Earlier this year, The Domestic Abuse (Scot land) Bill was passed by the Scottish Parliament. The historic vote took place at the beginning of February – a vote which only had one dissenting voice (later discovered to be a mistakenly pressed button due to missing reading glasses!) and became the Domestic Abuse (Scotland) Act 2018.
The Act received Royal Assent on 9 March and is expected to come into force in later this year or in early 2019.
The Act has been described as creating a “gold standard” of domestic abuse legislation and is supported by Police Scotland, the Crown Office and the Procurator Fiscal’s Office.
As a family law practitioner, the Act’s impact across Scotland will be profound and far-reaching. I often have cause to work closely with people who have been in abusive relationships and whilst the 2018 Act will undoubtedly have significance on how abusers are prosecuted in the criminal courts, it can also be expected to have implications on how cases of child contact and residence are dealt with in the civil courts.
When dealing with contact and residence disputes, the welfare of the child is the paramount consideration of the court.
Civil courts have been reluctant to give weight to arguments of emotional abuse against a parent when determining contact arrangements, particularly where children have not been directly involved in the abuse. Many people fear fleeing a controlling relationship will result in them being “penalised” by the courts in residence cases for not having permanent accommodation. Refuge accommodation or temporary accommodation they find may be of a “lower” standard than the original home; that might result in the children changing schools or sharing a bedroom. This can be problematic where the court favours maintenance of the “status quo”, especially where there has been no conviction of domestic abuse and the status quo appears to be superior in terms of the child’s needs.
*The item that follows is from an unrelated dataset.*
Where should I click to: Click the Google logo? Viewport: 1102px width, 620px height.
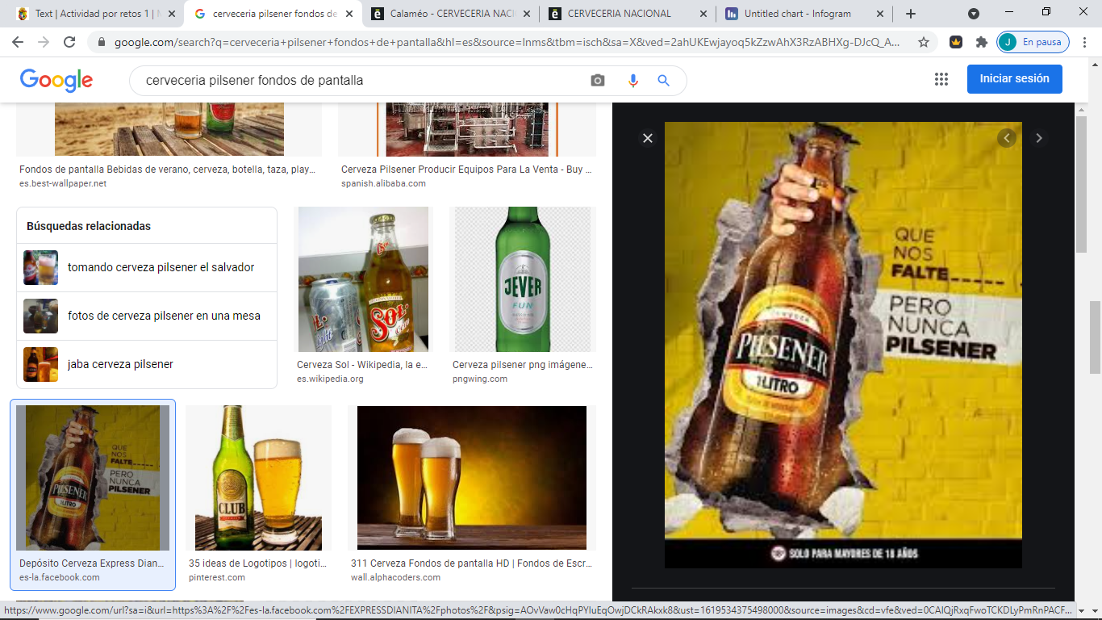(56, 79)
The 2018 Act recognises the impact emotional abuse against a parent can have on a child. However, children are often much more emotionally aware than they are given credit for.
Research shows that coercive behaviour in a household poses a real risk to development. For example, if the father isolates the mother from family and friends (or vice versa), children are also likely to be isolated. Children can be manipulated and confused and may come to blame the parent suffering the abuse without fully realising what is happening.
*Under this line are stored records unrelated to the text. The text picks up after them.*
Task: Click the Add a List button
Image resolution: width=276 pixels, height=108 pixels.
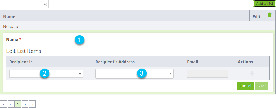Action: (264, 3)
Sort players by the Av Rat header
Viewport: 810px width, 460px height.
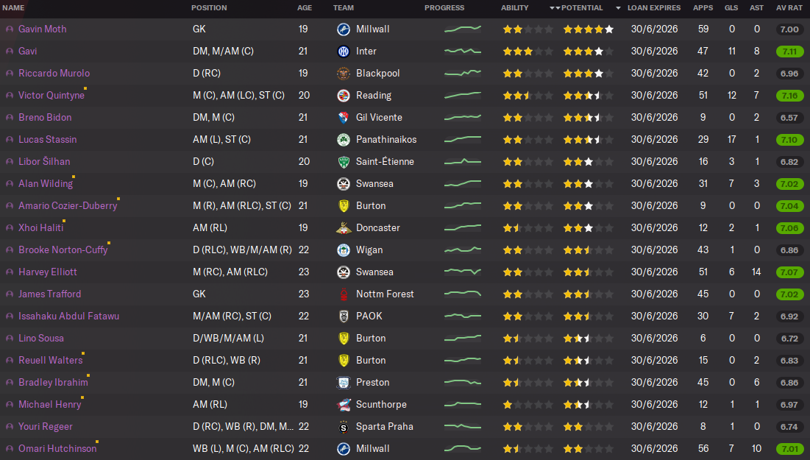pyautogui.click(x=789, y=8)
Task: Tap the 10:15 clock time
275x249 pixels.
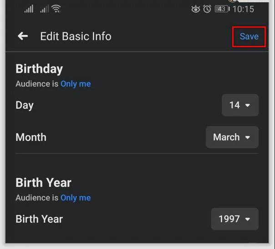Action: tap(244, 9)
Behaviour and choices in the household affect and disrupt children’s lives. Within the family, coercive control is a “parenting choice” on the part of the perpetrator. The belief that it remains in the child’s best interest to reside, or even to have extensive contact with a parent who has emotionally abused another may be capable of challenge on this basis.
There is hope that the 2018 Act will open the door for further protection for children against exposure to abusive parents. Recognising the impact emotional abuse can have on a child is the first step to a better understanding of the how relationships should be maintained after separation.
Moreover, in addition to physical or sexual abuse, the 2018 Act specifically recognises coercive and controlling behaviour of partners/ex-partners, including emotional and psychological abuse as a criminal offence.
A person will commit an offence if “a reasonable person would consider the course of behaviour to be likely to cause their partner or ex-partner to suffer physical or psychological harm” and that either they intended to cause their partner or ex-partner to suffer physical or psychological harm or that they were reckless to cause their partner or ex-partner to suffer physical or psychological harm.
The new law covers spouses, civil partners, cohabitants and people in intimate personal relationships who do not live together.
The Act specifically identifies abusive behaviour as behaviour which is: violent, threatening or intimidating; making a partner or ex-partner dependent or subordinate; isolating a partner or ex-partner; controlling, regulating or monitoring a partner or ex-partner’s day-to-day activities; depriving a partner or ex-partner of, or restricting their freedom; and frightening, humiliating, degrading or punishing a partner or ex-partner.
Any offences will be aggravated if a child is involved, meaning the potential for increased severity of sentencing.